Premièrement, le narcissisme national pousse à penser que le documentaire est d’abord (et uniquement ?) destiné aux Algériens. Que c’est un message transmis par l’ancienne puissance coloniale, et que cela entre certainement dans un schéma stratégique qui n’a rien à voir avec la programmation ordinaire d’une chaîne de télévision.
Nationalisme ombrageux
Deuxièmement, comme cela vient de France, cela provoque nécessairement des réactions épidermiques. Lesquelles, hélas, mille fois hélas, sont bien moins importantes quand une télévision algérienne diffuse un “débat” où le Hirak est qualifié de complot ourdi en France (encore elle…). J’aurais ainsi aimé que naisse une bronca comparable en raison du fait que, de sa prison, Karim Tabbou [une des figures du Hirak, condamné en mars à un an de prison] n’a pas le droit d’appeler les siens. Voilà un vrai sujet d’indignation. Mais là, silence radio pour beaucoup d’“e-hirakistes” ou d’“hirak-clickistes”.

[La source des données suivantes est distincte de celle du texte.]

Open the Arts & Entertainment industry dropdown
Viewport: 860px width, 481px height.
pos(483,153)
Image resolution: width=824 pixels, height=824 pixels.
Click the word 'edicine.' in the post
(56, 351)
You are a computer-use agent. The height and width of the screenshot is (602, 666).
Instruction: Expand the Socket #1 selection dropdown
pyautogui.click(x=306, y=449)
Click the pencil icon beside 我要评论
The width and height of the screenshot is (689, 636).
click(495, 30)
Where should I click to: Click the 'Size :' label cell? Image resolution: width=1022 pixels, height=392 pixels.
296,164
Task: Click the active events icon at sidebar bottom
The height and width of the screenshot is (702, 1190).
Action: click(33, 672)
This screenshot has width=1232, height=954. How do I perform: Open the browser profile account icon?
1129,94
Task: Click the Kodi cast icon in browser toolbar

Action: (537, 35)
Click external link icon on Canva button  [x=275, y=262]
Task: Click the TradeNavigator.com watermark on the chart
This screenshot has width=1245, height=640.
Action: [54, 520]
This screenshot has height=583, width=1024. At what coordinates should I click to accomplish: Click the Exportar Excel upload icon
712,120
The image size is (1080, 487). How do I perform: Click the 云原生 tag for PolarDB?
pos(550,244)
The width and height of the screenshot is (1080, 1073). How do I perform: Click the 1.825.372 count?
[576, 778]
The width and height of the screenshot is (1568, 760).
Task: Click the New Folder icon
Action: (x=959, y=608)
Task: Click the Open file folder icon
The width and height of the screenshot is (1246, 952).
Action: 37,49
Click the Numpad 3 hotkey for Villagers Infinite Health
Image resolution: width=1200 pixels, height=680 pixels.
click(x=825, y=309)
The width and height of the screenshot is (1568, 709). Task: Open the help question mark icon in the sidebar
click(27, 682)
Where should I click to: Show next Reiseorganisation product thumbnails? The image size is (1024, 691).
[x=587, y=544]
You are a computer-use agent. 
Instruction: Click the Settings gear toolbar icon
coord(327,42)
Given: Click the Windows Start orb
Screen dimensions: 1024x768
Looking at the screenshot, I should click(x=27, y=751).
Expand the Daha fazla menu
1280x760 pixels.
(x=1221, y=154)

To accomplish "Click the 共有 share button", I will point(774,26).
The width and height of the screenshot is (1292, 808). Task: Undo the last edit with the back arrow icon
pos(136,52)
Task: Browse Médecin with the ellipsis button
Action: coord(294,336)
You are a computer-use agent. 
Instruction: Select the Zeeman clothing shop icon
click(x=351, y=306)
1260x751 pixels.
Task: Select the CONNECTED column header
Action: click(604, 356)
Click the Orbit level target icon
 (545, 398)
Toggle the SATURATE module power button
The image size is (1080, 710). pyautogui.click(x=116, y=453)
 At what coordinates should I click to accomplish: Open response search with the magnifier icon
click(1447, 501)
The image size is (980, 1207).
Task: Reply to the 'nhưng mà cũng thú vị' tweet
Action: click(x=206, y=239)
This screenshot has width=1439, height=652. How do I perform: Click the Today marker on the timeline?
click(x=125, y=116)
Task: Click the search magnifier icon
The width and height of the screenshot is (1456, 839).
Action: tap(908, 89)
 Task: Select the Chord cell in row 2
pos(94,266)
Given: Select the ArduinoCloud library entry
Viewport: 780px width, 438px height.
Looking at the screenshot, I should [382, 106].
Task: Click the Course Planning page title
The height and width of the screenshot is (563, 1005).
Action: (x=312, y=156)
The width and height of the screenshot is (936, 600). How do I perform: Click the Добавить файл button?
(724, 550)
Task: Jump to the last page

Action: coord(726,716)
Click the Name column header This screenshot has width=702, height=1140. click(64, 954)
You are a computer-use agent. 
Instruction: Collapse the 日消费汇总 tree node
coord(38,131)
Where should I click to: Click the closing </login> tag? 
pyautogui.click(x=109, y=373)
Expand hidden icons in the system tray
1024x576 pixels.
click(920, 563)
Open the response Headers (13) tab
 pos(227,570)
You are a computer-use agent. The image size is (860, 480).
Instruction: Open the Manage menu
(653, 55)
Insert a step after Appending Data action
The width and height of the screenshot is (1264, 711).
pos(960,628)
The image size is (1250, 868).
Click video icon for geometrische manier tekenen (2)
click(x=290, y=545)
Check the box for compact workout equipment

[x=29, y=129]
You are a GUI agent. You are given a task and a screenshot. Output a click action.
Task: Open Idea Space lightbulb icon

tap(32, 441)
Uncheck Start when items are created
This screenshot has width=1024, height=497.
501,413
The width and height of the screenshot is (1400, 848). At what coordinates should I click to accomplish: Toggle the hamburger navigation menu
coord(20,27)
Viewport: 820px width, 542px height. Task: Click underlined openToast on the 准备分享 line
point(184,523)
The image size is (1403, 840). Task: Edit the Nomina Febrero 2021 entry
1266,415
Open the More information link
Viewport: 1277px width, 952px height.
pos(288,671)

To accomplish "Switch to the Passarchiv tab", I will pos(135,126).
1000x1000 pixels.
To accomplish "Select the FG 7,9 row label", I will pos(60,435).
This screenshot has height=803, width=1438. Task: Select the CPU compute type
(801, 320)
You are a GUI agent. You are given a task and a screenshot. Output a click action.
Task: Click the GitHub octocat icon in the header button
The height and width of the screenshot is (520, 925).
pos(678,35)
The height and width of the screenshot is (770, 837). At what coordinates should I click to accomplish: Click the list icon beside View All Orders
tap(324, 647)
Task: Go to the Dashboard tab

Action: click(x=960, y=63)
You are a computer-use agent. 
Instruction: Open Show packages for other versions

Troisièmement, il est temps de cesser de n’attendre de ce qui vient de France que des choses gentilles et positives. On a le nationalisme ombrageux, mais on est fier comme Artaban quand un compliment traverse la Méditerranée. Et si ce n’est pas le cas, c’est le drame. Un peu d’indifférence ne ferait pas de mal. Peut-être que si le Hirak l’emporte et que nos télévisions ne sont plus aux ordres, alors les polémiques algéro-algériennes prendront le pas, signalant ainsi l’avènement d’une sensibilité moindre.
Complot et hystérie
Le plus fatigant dans tout cela est cette obsession permanente du complot. Pour le régime, le Hirak est une machination de la main de l’étranger. Pour certains de ceux qui n’ont pas apprécié le documentaire de Kessous, ce film est un complot destiné à discréditer et à abattre (excusez du peu) le Hirak.
Comment expliquer à ces gens que, non, l’Algérie n’est pas au centre du monde. Qu’il existe des centaines de millions d’êtres humains qui ont une vague d’idée de ce qui se passe chez nous (la réciproque étant vraie aussi). Bref. Un documentaire n’est qu’un documentaire. Il y en aura d’autres. Il faudra qu’il y en ait d’autres. Mais, en attendant, tant d’hystérie ne peut qu’interpeller.